Material provided >>

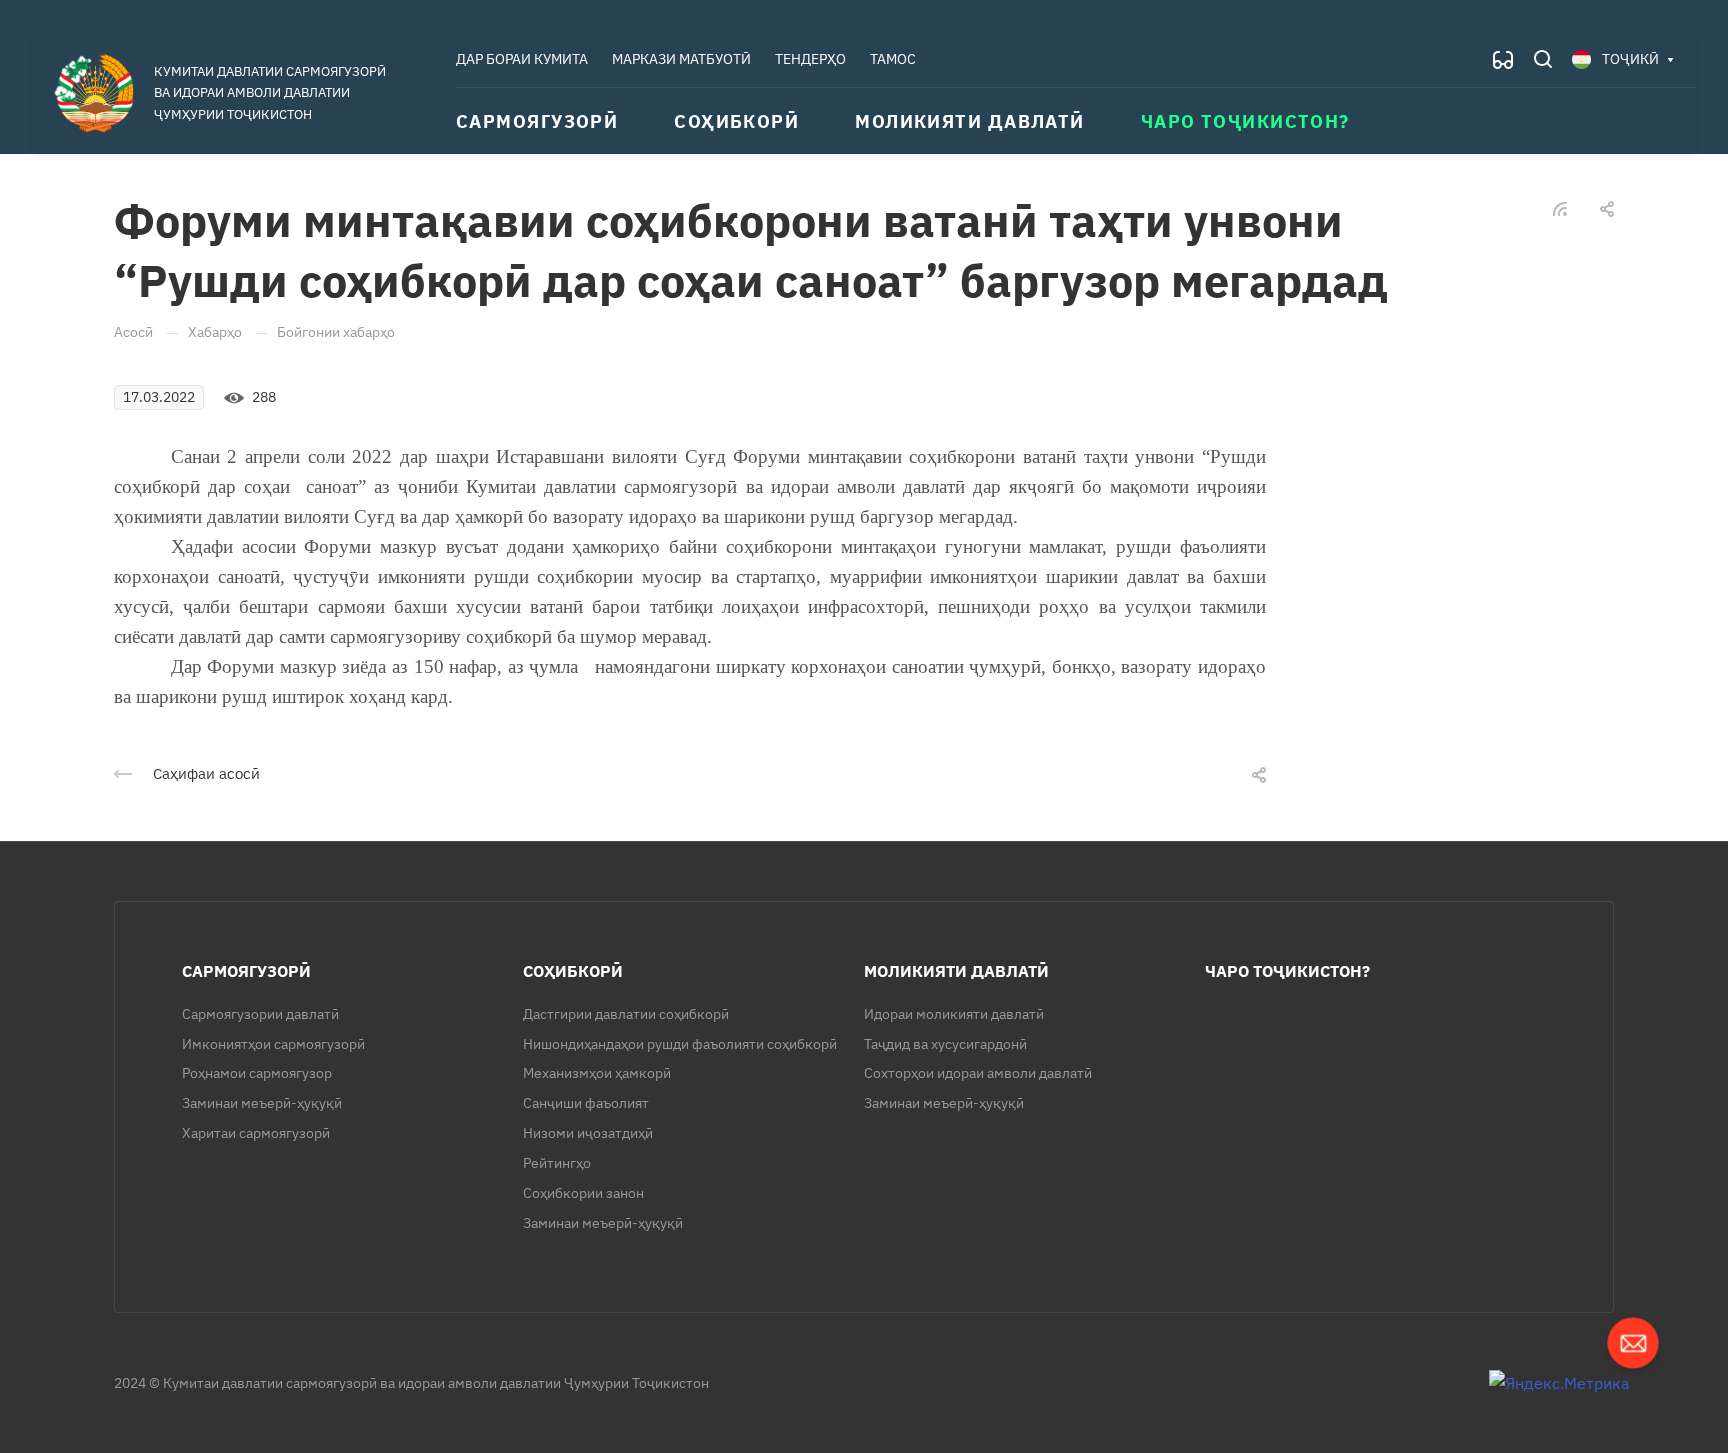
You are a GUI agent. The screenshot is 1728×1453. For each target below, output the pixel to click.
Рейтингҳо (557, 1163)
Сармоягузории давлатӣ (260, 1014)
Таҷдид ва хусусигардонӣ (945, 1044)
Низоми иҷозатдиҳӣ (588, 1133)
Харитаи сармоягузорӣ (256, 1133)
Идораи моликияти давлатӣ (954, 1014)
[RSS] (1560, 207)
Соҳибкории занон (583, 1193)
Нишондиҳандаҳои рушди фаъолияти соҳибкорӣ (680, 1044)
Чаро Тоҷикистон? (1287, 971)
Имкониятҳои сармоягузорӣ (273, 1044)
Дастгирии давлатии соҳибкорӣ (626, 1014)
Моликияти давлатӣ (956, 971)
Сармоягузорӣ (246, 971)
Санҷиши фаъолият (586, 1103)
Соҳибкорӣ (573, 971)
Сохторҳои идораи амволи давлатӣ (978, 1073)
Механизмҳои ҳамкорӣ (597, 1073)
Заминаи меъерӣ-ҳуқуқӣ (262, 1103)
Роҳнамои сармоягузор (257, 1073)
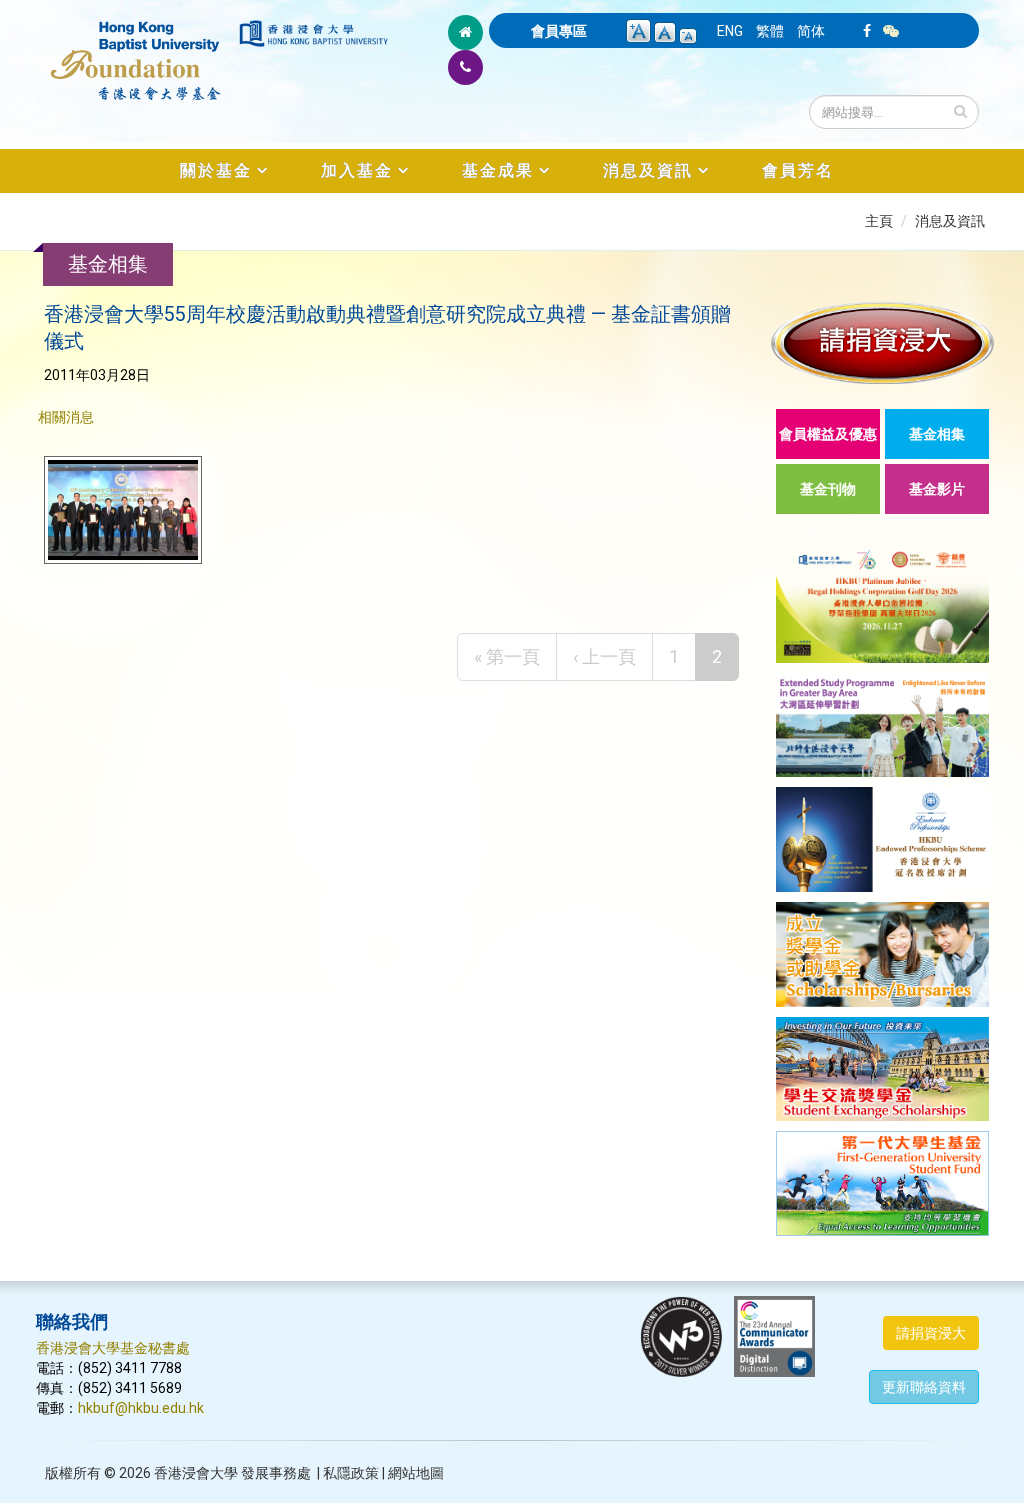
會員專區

What you will do >>
Only the lines from the line with "Таҷдид ва хусусигардонӣ (945, 1044)" through the final line of the material belong in the answer, copied exactly and without pictures.

Task solution >>
Таҷдид ва хусусигардонӣ (945, 1044)
Низоми иҷозатдиҳӣ (588, 1133)
Харитаи сармоягузорӣ (256, 1133)
Идораи моликияти давлатӣ (954, 1014)
[RSS] (1560, 207)
Соҳибкории занон (583, 1193)
Нишондиҳандаҳои рушди фаъолияти соҳибкорӣ (680, 1044)
Чаро Тоҷикистон? (1287, 971)
Имкониятҳои сармоягузорӣ (273, 1044)
Дастгирии давлатии соҳибкорӣ (626, 1014)
Моликияти давлатӣ (956, 971)
Сармоягузорӣ (246, 971)
Санҷиши фаъолият (586, 1103)
Соҳибкорӣ (573, 971)
Сохторҳои идораи амволи давлатӣ (978, 1073)
Механизмҳои ҳамкорӣ (597, 1073)
Заминаи меъерӣ-ҳуқуқӣ (262, 1103)
Роҳнамои сармоягузор (257, 1073)
會員專區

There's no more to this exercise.